Instead of “another day, another dollar,” today we could say, “another month, another sad story of conflict between police and citizens.”

In recent weeks, we have seen news reports from Texas, where an African-American woman named Sandra Bland was arrested by a Hispanic male state trooper named Brian Encinia. Thanks to today’s technology, we have seen video footage of the conversation, altercation, and arrest. That footage gives us reason to consider our lives and our choices.

This story gained national attention when Sandra was discovered dead in her jail cell a few days after the arrest. While sad and troubling on its own, Sandra’s death is not the focus of my thoughts. Neither am I thinking about this situation primarily as an incident of police brutality or of disrespect to public servants. Instead, my mind keeps turning to the moments just before the altercation escalated.

Everything was going smoothly in what seems to have been a routine traffic stop, which was prompted by Sandra’s failure to use her turn signal. Things like this happen every day, all over the country, to all sorts of people, without incident. But something turned this traffic stop into a tragedy.

Actually, two things did.

They were the decisions of the two people involved in the conflict.

Brian had the opportunity to release Sandra, to give her a warning, and to let her go on her way. For a couple of seconds, marked by silence in his dashcam footage, Brian thought about what to do and say. He decided something that changed the story. He chose to say, “Do you mind putting out your cigarette, please?”

Now, it’s debatable why he chose to say that to her. It could have been an attempt to exert his authority. It could have been that the smoke was bothering him (but I doubt that). In the end, it doesn’t matter much. What does matter is that Brian’s decision prolonged the conflict and escalated the tension in this relationship.

Sandra had a decision to make, too. For a few seconds, she thought about how to respond to Officer Encinia’s request. In those moments of silence, Sandra was making a choice about how this event would play out. She decided something that changed the story. She chose to say, “I’m in my car; why do I have put out my cigarette?”

Now, that’s a perfectly valid response, on the face of things. There are no laws that restrict smoking while seated inside your own vehicle. It could have been that she simply didn’t want to extinguish her cigarette (but I doubt that). Sandra’s words weren’t just idle words. They were her aggressive response to Brian’s aggressive question.

Immediately after this exchange, the conflict between the two erupted, and the rest is, sadly, history.
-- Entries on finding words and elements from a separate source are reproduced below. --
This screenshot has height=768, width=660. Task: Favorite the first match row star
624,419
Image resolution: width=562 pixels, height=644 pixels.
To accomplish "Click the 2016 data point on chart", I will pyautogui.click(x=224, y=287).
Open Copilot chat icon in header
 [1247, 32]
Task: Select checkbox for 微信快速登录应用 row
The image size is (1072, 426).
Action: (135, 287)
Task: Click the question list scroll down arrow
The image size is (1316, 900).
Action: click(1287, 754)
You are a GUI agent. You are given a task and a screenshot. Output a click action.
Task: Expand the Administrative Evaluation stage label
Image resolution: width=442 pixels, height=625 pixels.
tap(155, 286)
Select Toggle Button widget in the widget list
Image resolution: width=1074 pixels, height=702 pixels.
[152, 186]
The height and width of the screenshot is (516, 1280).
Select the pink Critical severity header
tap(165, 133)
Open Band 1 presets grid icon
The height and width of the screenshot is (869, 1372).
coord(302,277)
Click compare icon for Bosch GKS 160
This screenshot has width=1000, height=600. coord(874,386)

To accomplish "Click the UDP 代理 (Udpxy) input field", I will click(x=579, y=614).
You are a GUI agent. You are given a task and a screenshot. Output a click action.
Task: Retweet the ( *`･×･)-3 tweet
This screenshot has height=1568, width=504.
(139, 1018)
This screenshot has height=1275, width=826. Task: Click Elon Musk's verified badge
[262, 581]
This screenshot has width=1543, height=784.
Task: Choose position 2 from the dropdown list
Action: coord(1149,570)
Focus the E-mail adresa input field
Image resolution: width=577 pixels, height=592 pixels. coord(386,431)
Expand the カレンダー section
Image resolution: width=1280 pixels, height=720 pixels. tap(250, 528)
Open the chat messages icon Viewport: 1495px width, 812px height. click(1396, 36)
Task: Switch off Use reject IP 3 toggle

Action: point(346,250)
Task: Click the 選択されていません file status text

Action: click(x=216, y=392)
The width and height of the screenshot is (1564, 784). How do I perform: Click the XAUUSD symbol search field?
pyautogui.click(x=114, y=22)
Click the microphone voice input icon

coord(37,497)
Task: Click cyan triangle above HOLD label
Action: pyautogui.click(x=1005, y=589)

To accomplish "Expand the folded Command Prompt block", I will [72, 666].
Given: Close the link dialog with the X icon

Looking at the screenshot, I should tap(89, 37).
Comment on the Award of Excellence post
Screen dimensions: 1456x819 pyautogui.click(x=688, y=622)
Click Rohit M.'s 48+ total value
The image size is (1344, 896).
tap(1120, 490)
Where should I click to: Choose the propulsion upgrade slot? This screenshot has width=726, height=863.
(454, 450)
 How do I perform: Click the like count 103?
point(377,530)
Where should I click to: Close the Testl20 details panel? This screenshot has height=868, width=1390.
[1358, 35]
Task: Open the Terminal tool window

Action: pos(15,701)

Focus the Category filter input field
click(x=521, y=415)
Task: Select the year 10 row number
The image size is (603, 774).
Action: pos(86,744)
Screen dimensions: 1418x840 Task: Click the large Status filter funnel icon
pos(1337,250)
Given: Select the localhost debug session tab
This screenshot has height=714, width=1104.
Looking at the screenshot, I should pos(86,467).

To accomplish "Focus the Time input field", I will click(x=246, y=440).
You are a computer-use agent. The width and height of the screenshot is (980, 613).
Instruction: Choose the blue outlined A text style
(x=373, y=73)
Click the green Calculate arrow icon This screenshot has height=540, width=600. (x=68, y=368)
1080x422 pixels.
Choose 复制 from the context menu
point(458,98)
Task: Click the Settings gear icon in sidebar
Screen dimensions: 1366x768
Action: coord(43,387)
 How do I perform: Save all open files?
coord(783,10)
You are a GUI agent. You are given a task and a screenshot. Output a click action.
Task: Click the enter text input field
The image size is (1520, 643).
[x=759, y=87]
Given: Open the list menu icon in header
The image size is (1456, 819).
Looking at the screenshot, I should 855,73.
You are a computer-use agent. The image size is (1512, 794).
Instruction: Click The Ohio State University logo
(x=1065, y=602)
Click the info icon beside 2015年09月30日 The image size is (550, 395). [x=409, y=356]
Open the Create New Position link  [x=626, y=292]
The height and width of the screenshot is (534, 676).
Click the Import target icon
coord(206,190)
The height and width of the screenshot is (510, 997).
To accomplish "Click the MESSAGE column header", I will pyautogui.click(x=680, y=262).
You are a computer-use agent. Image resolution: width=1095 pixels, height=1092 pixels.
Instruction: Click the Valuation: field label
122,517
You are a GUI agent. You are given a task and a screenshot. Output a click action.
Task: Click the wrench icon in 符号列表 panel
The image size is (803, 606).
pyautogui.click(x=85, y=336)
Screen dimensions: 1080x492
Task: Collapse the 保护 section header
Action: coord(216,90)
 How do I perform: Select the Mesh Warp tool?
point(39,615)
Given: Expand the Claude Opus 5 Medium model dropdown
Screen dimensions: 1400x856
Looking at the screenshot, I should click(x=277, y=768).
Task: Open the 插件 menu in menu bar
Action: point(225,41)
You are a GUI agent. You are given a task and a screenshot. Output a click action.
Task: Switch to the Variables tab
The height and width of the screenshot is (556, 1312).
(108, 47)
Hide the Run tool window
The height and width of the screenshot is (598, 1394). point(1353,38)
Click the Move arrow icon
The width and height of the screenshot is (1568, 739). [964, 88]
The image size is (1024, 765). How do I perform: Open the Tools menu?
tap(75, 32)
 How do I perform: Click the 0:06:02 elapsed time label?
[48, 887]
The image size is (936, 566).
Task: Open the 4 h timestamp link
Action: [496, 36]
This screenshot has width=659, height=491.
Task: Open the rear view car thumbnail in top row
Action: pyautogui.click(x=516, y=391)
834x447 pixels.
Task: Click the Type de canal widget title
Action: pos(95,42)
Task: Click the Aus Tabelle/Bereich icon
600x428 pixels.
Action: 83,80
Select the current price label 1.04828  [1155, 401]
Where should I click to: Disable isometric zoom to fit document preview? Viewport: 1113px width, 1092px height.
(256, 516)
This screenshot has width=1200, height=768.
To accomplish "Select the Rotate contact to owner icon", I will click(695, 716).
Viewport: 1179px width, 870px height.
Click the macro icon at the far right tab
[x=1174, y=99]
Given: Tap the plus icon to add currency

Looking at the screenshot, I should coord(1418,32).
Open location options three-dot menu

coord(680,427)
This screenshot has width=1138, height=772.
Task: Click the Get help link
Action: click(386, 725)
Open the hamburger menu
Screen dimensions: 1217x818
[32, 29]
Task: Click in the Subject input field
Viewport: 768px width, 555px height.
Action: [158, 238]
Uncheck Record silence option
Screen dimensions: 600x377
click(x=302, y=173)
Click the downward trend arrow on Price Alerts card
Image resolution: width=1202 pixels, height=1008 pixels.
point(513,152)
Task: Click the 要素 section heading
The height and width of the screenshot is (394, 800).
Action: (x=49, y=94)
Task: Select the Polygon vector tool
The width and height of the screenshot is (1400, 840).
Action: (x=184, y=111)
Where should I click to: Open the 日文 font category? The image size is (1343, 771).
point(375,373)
I have been thinking about this incident for a couple of weeks now. And the more I think about it, the more am I struck by just how important these two choices were. If either decision was handled differently, then the story would have had a different outcome. Both Brian and Sandra were responsible for the conflict that ended in her arrest.

It is altogether too easy for us to point the finger at other people when things go wrong in our world. It is much more difficult to own up to our responsibilities and make appropriate decisions that heal instead of divide.

I am reminded of two stories from the New Testament. Judas Iscariot, one of Jesus’s twelve chosen disciples, betrayed Jesus to the Jewish religious authorities. That decision led directly to Jesus’s arrest and ultimately to his crucifixion. Judas realized his mistake, went to the religious leaders, and said, “I have sinned, for I have betrayed innocent blood.” “What is that to us?” they replied. “That’s your responsibility” (Matthew 27:4 NIV).

About two months later, Peter, another of the twelve disciples, was preaching about Jesus on the Day of Pentecost. Jesus had died, risen from the grave, and ascended into heaven. The Holy Spirit of God was empowering Peter to speak the truth about Jesus. So Peter said to the people of Jerusalem, “This man [Jesus] was handed over to you by God’s set purpose and foreknowledge; and you, with the help of wicked men, put him to death by nailing him to the cross” (Acts 2:23 NIV).

Who was responsible for Jesus’s arrest and death? Certainly Judas Iscariot was. But the Jewish religious leaders and the people of Jerusalem who shouted “Crucify him!” were responsible as well. At so many points in the story, all of these people made choices that could have changed the story, had they acted differently.

What conflicts are in your life? What has gone wrong in your world? What responsibilities do you bear for these things? What choices can you make about how to handle disagreements, injustices, prejudices, and other wrongdoings? How can you work toward healing rather than division?

You may not be like Sandra Bland, Brian Encinia, or even Judas Iscariot. But you are responsible for some of the things that are not right in your world. (Otherwise, you would never need forgiveness.) It could be that you participate in systems and economies that oppress people far away from your home. It could be that you pick fights with people when you don’t really need to. It could be that you quietly harbor negative assumptions about people that affect how you relate to them or talk about them.

“Brothers, what shall we do?” “Repent and be baptized, every one of you, in the name of Jesus Christ for the forgiveness of your sins. And you will receive the gift of the Holy Spirit. . . . Save yourselves from this corrupt generation!” (Acts 2:37-40 NIV)

“Not everyone who says to me, ‘Lord, Lord,’ will enter the kingdom of heaven, but only he who does the will of my Father who is in heaven.” (Matthew 7:21 NIV)

What is God’s will for the decisions you make?